THE PROBLEM: Turn the records below into a numbered list, one line per item, and omit any blank lines.
★ ★ ★ ★
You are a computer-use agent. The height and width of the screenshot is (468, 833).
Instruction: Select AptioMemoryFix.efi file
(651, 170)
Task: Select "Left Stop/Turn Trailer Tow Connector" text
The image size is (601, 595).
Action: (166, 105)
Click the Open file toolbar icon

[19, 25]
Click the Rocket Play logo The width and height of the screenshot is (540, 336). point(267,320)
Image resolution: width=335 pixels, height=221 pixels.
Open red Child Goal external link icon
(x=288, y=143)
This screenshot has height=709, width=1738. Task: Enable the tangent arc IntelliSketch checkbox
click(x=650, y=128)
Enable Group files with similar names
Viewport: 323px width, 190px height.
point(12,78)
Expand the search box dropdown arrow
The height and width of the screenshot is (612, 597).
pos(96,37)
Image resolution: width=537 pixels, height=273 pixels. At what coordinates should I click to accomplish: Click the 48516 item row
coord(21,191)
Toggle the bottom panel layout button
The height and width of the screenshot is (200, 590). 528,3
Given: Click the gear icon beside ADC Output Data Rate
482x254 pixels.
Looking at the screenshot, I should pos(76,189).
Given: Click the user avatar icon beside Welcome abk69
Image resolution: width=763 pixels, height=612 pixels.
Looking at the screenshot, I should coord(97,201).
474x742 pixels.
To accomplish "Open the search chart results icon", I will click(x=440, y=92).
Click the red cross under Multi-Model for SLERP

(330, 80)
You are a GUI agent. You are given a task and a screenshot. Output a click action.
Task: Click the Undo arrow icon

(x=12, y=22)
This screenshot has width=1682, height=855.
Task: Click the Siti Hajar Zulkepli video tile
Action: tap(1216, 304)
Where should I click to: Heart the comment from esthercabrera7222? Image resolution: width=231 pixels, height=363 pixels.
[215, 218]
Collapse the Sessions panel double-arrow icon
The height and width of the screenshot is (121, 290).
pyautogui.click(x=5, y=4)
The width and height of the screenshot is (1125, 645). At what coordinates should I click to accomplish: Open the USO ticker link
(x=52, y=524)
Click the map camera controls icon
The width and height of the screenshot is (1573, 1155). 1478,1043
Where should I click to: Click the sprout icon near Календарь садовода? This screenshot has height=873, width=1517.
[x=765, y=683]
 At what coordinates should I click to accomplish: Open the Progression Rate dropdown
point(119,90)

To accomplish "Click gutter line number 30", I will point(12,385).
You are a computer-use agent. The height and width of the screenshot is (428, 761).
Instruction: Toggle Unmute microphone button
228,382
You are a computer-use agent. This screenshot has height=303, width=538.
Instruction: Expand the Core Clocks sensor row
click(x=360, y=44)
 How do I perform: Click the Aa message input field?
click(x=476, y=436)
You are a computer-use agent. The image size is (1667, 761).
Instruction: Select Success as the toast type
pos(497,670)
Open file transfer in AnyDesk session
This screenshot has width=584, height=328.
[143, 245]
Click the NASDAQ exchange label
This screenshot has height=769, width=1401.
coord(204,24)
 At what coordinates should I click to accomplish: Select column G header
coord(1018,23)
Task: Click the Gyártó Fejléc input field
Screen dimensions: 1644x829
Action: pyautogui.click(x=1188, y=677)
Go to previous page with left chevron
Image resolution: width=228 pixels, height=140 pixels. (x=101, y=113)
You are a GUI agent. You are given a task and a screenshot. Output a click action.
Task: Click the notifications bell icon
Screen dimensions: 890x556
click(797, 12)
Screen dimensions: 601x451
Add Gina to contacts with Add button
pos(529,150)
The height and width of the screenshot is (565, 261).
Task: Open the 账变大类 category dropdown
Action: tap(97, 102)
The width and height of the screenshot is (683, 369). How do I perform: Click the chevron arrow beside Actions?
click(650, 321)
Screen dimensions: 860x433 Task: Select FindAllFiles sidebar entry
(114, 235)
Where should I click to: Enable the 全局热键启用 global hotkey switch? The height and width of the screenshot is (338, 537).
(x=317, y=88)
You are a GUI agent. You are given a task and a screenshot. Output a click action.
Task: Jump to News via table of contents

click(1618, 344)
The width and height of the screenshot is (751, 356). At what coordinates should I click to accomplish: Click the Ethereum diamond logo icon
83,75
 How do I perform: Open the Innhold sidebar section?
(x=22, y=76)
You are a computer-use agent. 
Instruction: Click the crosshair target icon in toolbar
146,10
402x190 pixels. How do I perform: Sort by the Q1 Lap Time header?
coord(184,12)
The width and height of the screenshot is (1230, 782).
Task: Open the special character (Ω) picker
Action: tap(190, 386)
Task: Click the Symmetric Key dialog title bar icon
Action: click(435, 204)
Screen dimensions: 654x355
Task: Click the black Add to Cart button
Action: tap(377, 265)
★ ★ ★ ★
RESULT OF THIS TASK:
1. You are a computer-use agent. The height and width of the screenshot is (468, 833).
2. Instruction: Select AptioMemoryFix.efi file
3. (651, 170)
4. Task: Select "Left Stop/Turn Trailer Tow Connector" text
5. The image size is (601, 595).
6. Action: (166, 105)
7. Click the Open file toolbar icon
8. [19, 25]
9. Click the Rocket Play logo The width and height of the screenshot is (540, 336). point(267,320)
10. Image resolution: width=335 pixels, height=221 pixels.
11. Open red Child Goal external link icon
12. (x=288, y=143)
13. This screenshot has height=709, width=1738. Task: Enable the tangent arc IntelliSketch checkbox
14. click(x=650, y=128)
15. Enable Group files with similar names
16. Viewport: 323px width, 190px height.
17. point(12,78)
18. Expand the search box dropdown arrow
19. The height and width of the screenshot is (612, 597).
20. pos(96,37)
21. Image resolution: width=537 pixels, height=273 pixels. At what coordinates should I click to accomplish: Click the 48516 item row
22. coord(21,191)
23. Toggle the bottom panel layout button
24. The height and width of the screenshot is (200, 590). 528,3
25. Given: Click the gear icon beside ADC Output Data Rate
26. 482x254 pixels.
27. Looking at the screenshot, I should pos(76,189).
28. Given: Click the user avatar icon beside Welcome abk69
29. Image resolution: width=763 pixels, height=612 pixels.
30. Looking at the screenshot, I should coord(97,201).
31. 474x742 pixels.
32. To accomplish "Open the search chart results icon", I will click(x=440, y=92).
33. Click the red cross under Multi-Model for SLERP
34. (330, 80)
35. You are a GUI agent. You are given a task and a screenshot. Output a click action.
36. Task: Click the Undo arrow icon
37. (x=12, y=22)
38. This screenshot has width=1682, height=855.
39. Task: Click the Siti Hajar Zulkepli video tile
40. Action: tap(1216, 304)
41. Where should I click to: Heart the comment from esthercabrera7222? Image resolution: width=231 pixels, height=363 pixels.
42. [215, 218]
43. Collapse the Sessions panel double-arrow icon
44. The height and width of the screenshot is (121, 290).
45. pyautogui.click(x=5, y=4)
46. The width and height of the screenshot is (1125, 645). At what coordinates should I click to accomplish: Open the USO ticker link
47. (x=52, y=524)
48. Click the map camera controls icon
49. The width and height of the screenshot is (1573, 1155). 1478,1043
50. Where should I click to: Click the sprout icon near Календарь садовода? This screenshot has height=873, width=1517.
51. [x=765, y=683]
52.  At what coordinates should I click to accomplish: Open the Progression Rate dropdown
53. point(119,90)
54. To accomplish "Click gutter line number 30", I will point(12,385).
55. You are a computer-use agent. The height and width of the screenshot is (428, 761).
56. Instruction: Toggle Unmute microphone button
57. 228,382
58. You are a computer-use agent. This screenshot has height=303, width=538.
59. Instruction: Expand the Core Clocks sensor row
60. click(x=360, y=44)
61.  How do I perform: Click the Aa message input field?
62. click(x=476, y=436)
63. You are a computer-use agent. The image size is (1667, 761).
64. Instruction: Select Success as the toast type
65. pos(497,670)
66. Open file transfer in AnyDesk session
67. This screenshot has width=584, height=328.
68. [143, 245]
69. Click the NASDAQ exchange label
70. This screenshot has height=769, width=1401.
71. coord(204,24)
72.  At what coordinates should I click to accomplish: Select column G header
73. coord(1018,23)
74. Task: Click the Gyártó Fejléc input field
75. Screen dimensions: 1644x829
76. Action: pyautogui.click(x=1188, y=677)
77. Go to previous page with left chevron
78. Image resolution: width=228 pixels, height=140 pixels. (x=101, y=113)
79. You are a GUI agent. You are given a task and a screenshot. Output a click action.
80. Task: Click the notifications bell icon
81. Screen dimensions: 890x556
82. click(797, 12)
83. Screen dimensions: 601x451
84. Add Gina to contacts with Add button
85. pos(529,150)
86. The height and width of the screenshot is (565, 261).
87. Task: Open the 账变大类 category dropdown
88. Action: tap(97, 102)
89. The width and height of the screenshot is (683, 369). How do I perform: Click the chevron arrow beside Actions?
90. click(650, 321)
91. Screen dimensions: 860x433 Task: Select FindAllFiles sidebar entry
92. (114, 235)
93. Where should I click to: Enable the 全局热键启用 global hotkey switch? The height and width of the screenshot is (338, 537).
94. (x=317, y=88)
95. You are a GUI agent. You are given a task and a screenshot. Output a click action.
96. Task: Jump to News via table of contents
97. click(1618, 344)
98. The width and height of the screenshot is (751, 356). At what coordinates should I click to accomplish: Click the Ethereum diamond logo icon
99. 83,75
100.  How do I perform: Open the Innhold sidebar section?
101. (x=22, y=76)
102. You are a computer-use agent. 
103. Instruction: Click the crosshair target icon in toolbar
104. 146,10
105. 402x190 pixels. How do I perform: Sort by the Q1 Lap Time header?
106. coord(184,12)
107. The width and height of the screenshot is (1230, 782).
108. Task: Open the special character (Ω) picker
109. Action: tap(190, 386)
110. Task: Click the Symmetric Key dialog title bar icon
111. Action: click(435, 204)
112. Screen dimensions: 654x355
113. Task: Click the black Add to Cart button
114. Action: tap(377, 265)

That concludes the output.